We first consider WICA's contention that the trial court erred in holding that its damages are limited by the PURA tariff. Bell contends that we lack jurisdiction to consider this question because the Public Utility Commission of Texas has exclusive jurisdiction over such matters.
PURA was enacted in 1975 to protect the public interest inherent in the rates and services of public utilities. Tex.Rev.Civ.Stat.Ann. art. 1446c, sec. 2 (Vernon Supp. 1986). Bell is a public utility governed by the Act. See id., sec. 3(c)(2)(A). Thus, all rules and standards relating to or affecting Bell's rates, utility service, product, or commodity must be filed with the Public Utility Commission and are binding until the Commission amends them. Art. 1446c, sec. 35(b) (Vernon Supp. 1986).
Bell's tariff provisions set forth certain limitations on its liability. The tariff provides that for any errors or omissions in printing Bell's directory and in accepting listings from customers, Bell's liability is limited to the loss for the actual impairment of the customer's service, which in no event is to exceed the amount paid for the service during the period covered by the directory. For Bell's mistakes, omissions, interruptions, delays, errors, or defects in transmission or in equipment, or in telephone or in other communication services furnished, its liability is limited to a refund of the pro rata part of the month's flat rate charges for the period of days that the service is rendered useless or inoperative.
Bell argues that the only proper method for attacking the tariff is by a direct appeal from the Public Utility Commission's approval of the tariff, because that agency is vested with exclusive jurisdiction over the business and property of all Texas telecommunication utilities. See Art. 1446c, secs. 16(a) and 18(b) (Vernon Supp. 1986).
We disagree with Bell's contention. The Public Utility Commission does not have exclusive jurisdiction to adjudicate a customer's claim for damages based on a public utility company's past errors or omissions. Southwestern Bell Telephone Co. v. Reeves, 578 S.W.2d 795, 798 (Tex.Civ.App. — Houston [1st Dist.] 1979, writ ref'd n.r.e.). Therefore, we hold that the trial court had jurisdiction to consider WICA's claim for damages against Bell. See also A-ABC Appliance v. Southwestern Bell, 670 S.W.2d 733, 735 (Tex.App. — Austin 1984, writ ref'd n.r.e.); Southwestern Bell Telephone Co. v. Nash, 586 S.W.2d 647, 649-50 (Tex.Civ.App. — Austin 1979, no writ).
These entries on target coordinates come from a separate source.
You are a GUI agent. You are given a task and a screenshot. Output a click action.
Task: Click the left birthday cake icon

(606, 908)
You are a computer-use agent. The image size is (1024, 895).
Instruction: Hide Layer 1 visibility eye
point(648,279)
We now consider WICA's contention that the trial court erred in finding that the appellants were not entitled to a trial by jury. As a general rule, a public utility company's tariff regulations are presumed to be reasonable and necessary, Southwestern Bell Telephone Co. v. Reeves, 578 S.W.2d at 799; Kelly v. Southwestern Bell Telephone Co., 248 S.W. 658, 660 (Tex.Comm'n App. 1923, judgmt adopted), but that determination is usually a question for the trier of fact. Reeves, 578 S.W.2d at 798-99.
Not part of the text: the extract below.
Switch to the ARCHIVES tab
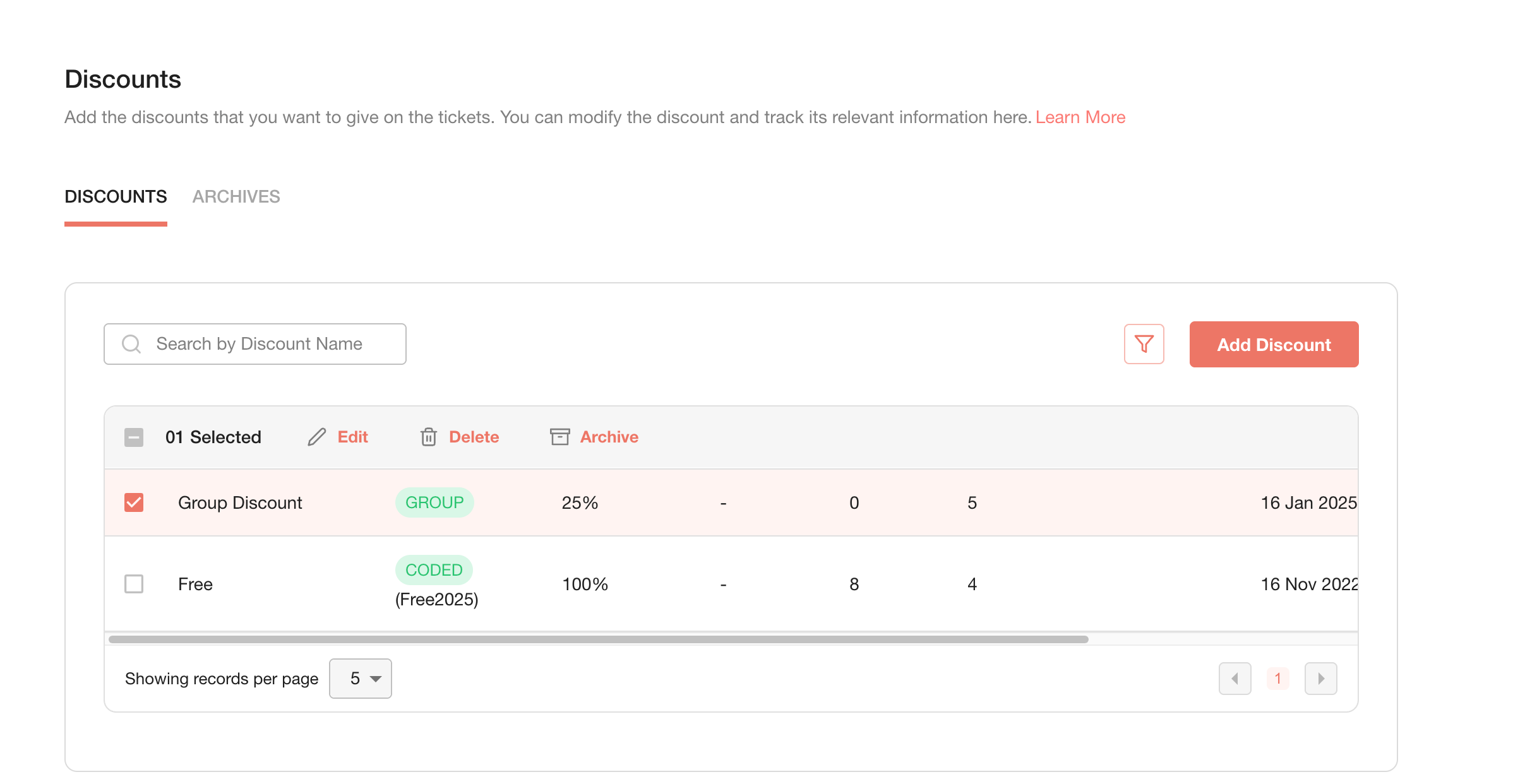Image resolution: width=1513 pixels, height=784 pixels. point(236,197)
When a public utility company can, but does not remedy a customer's problem in a reasonable time, resulting in loss to the customer that exceeds the amount of a tariff limitation, a fact issue is raised as to the reasonableness of the tariff provision. Reeves, 578 S.W.2d at 799. WICA offered proof by bill of exceptions, which tended to show that it had lost profits due to Southwestern Bell's errors and omissions, which substantially exceeded the amount of the tariff limitation. This created a fact issue as to whether the tariff limitation was reasonable and necessary. Therefore, in the instant case, the trial court erred in refusing to allow WICA to present evidence to the jury on the issue, and in deciding, as a matter of law, that Bell's liability should be limited to the maximum amount set forth in the tariff. See Detro v. Gulf, Colorado. Santa Fe Railroad Co., 188 S.W. 517, 518 (Tex.Civ.App. — Beaumont 1916, no writ); Burnett v. Fort Worth Light Power Co., 117 S.W. 175, 176 (Tex.Civ.App. 1908, no writ). We accordingly sustain WICA's point of error.
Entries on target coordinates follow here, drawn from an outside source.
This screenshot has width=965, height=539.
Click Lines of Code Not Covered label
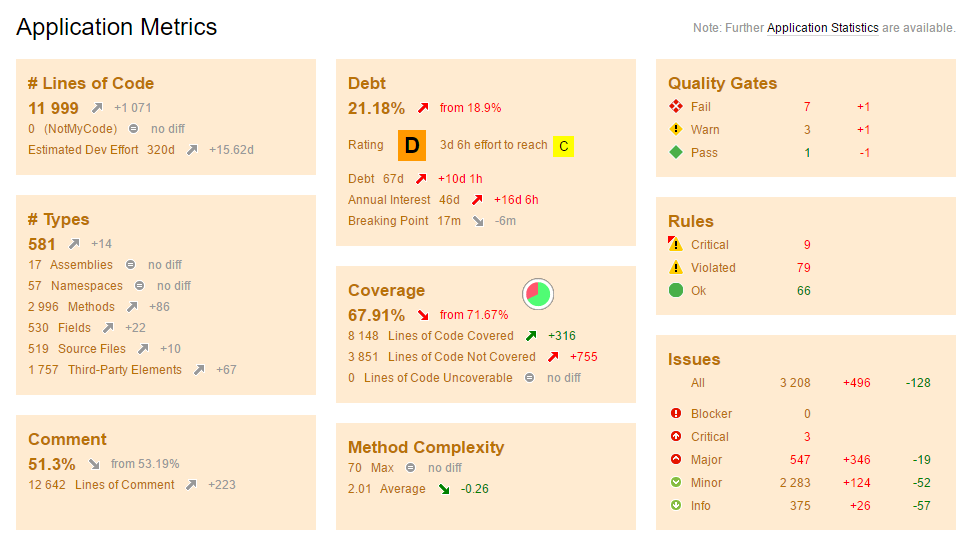click(461, 357)
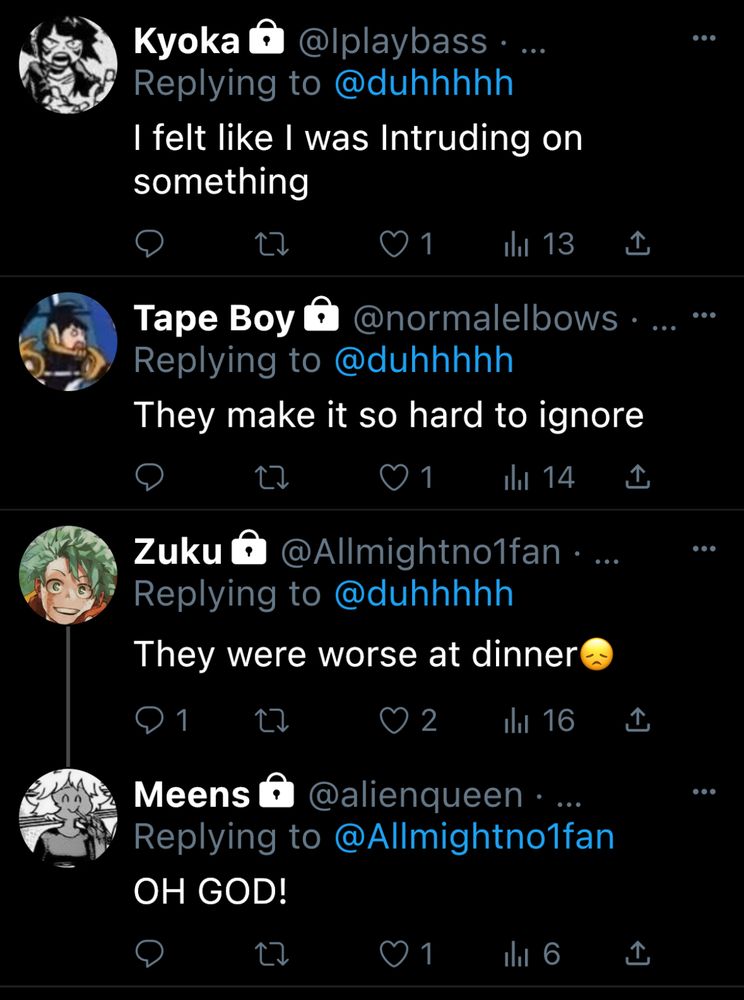Open the @Allmightno1fan mention in Meens' reply
Image resolution: width=744 pixels, height=1000 pixels.
point(474,836)
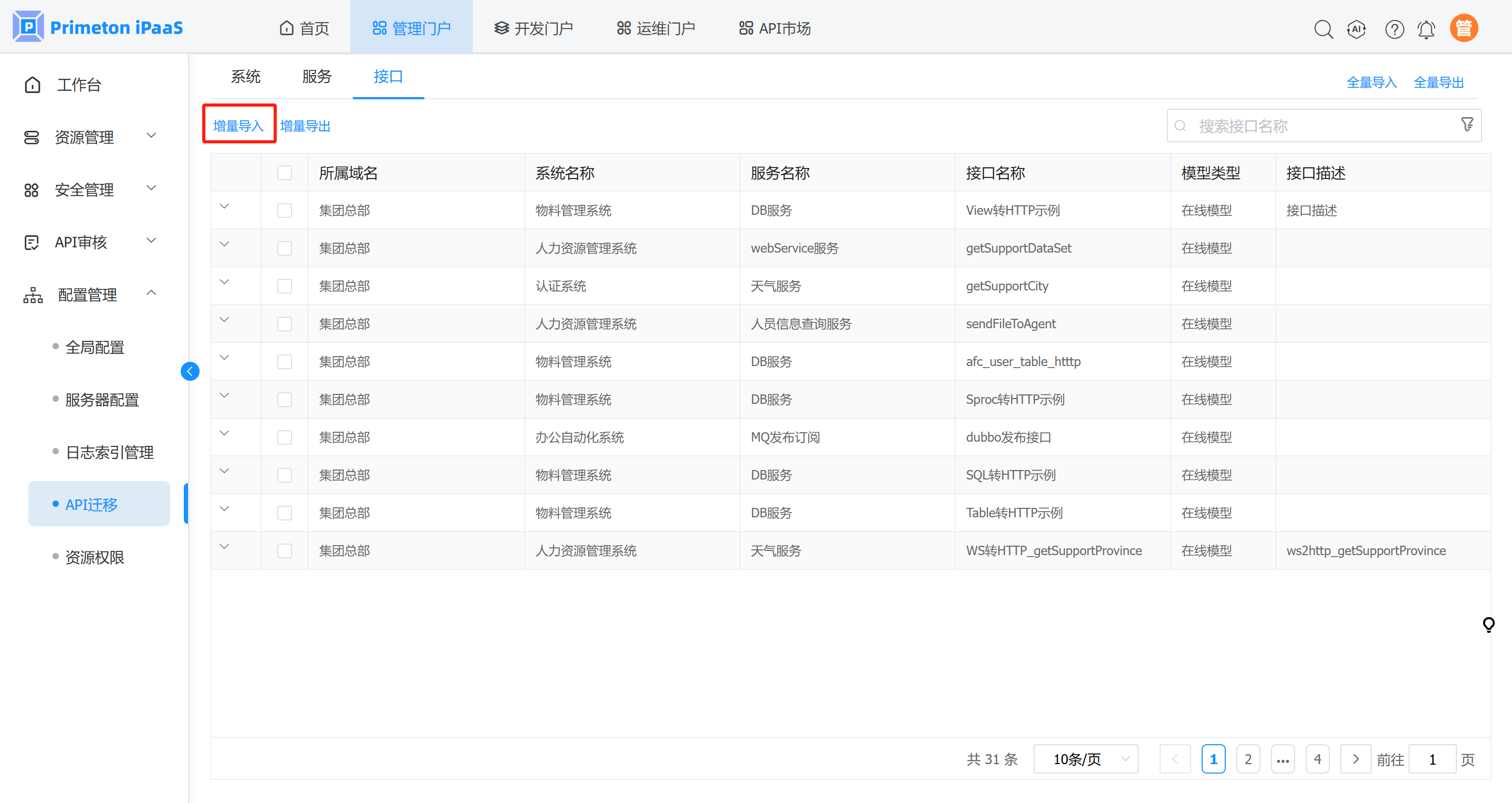Check the getSupportCity row checkbox
Screen dimensions: 1512x803
click(285, 286)
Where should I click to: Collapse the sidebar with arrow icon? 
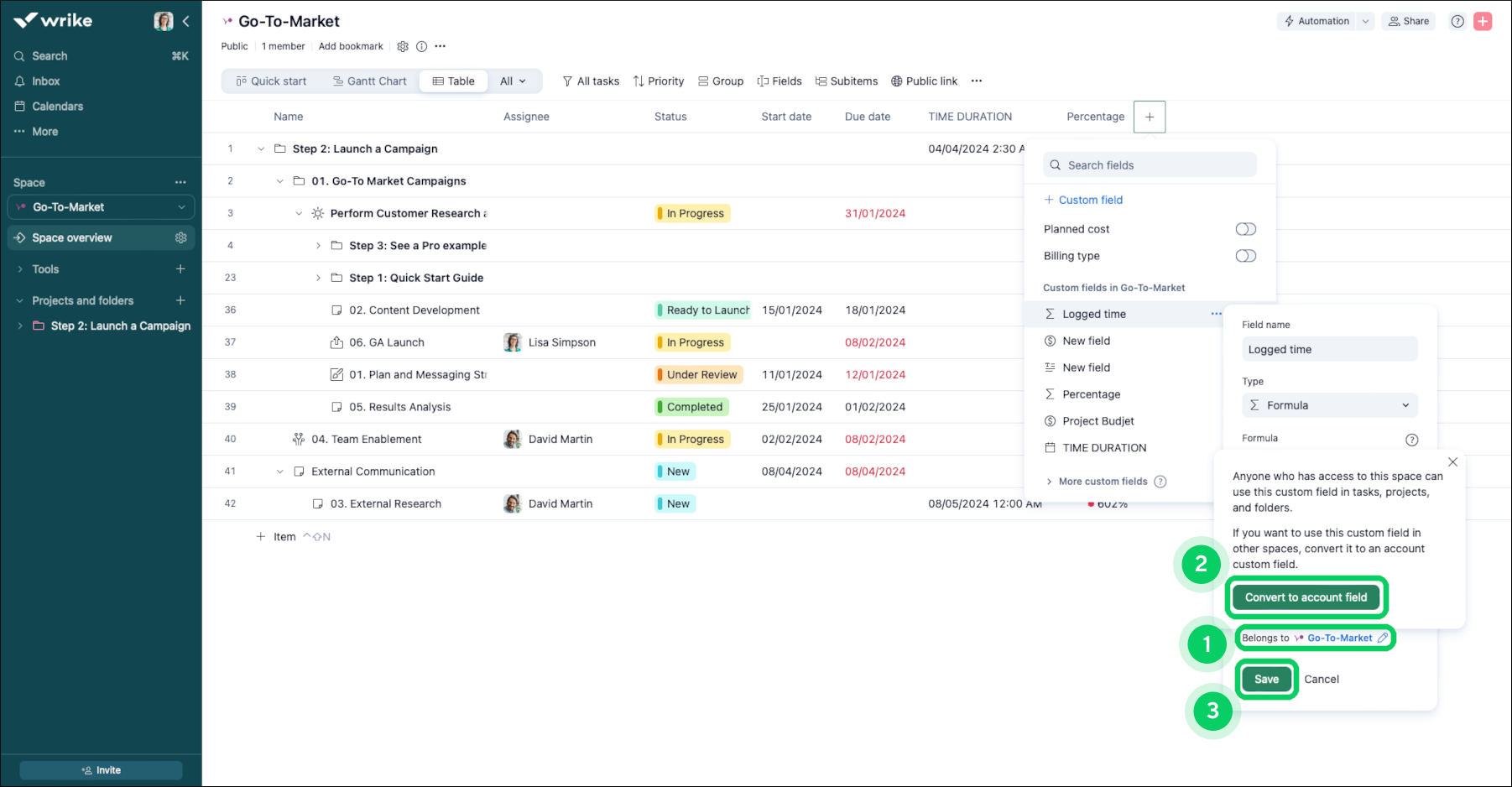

We next consider Calarco's contention that the trial court erred in limiting Bell's liability to the maximum limit set forth in the contract application. The contract provides:
The applicant agrees that the Telephone Company shall not be liable for errors in or omissions of the directory advertising beyond the amount paid for the directory advertising omitted, or in which errors occur, for the issue life of the directory involved.
Calarco argues that its contract with Bell was one of adhesion and that we should hold that the limitation of liability clause is against public policy and unconscionable. In support of this argument, Calarco relies on Reuben H. Donnelley Corp. v. McKinnon, 688 S.W.2d 612 (Tex.App. — Corpus Christi 1985, writ ref'd n.r.e.).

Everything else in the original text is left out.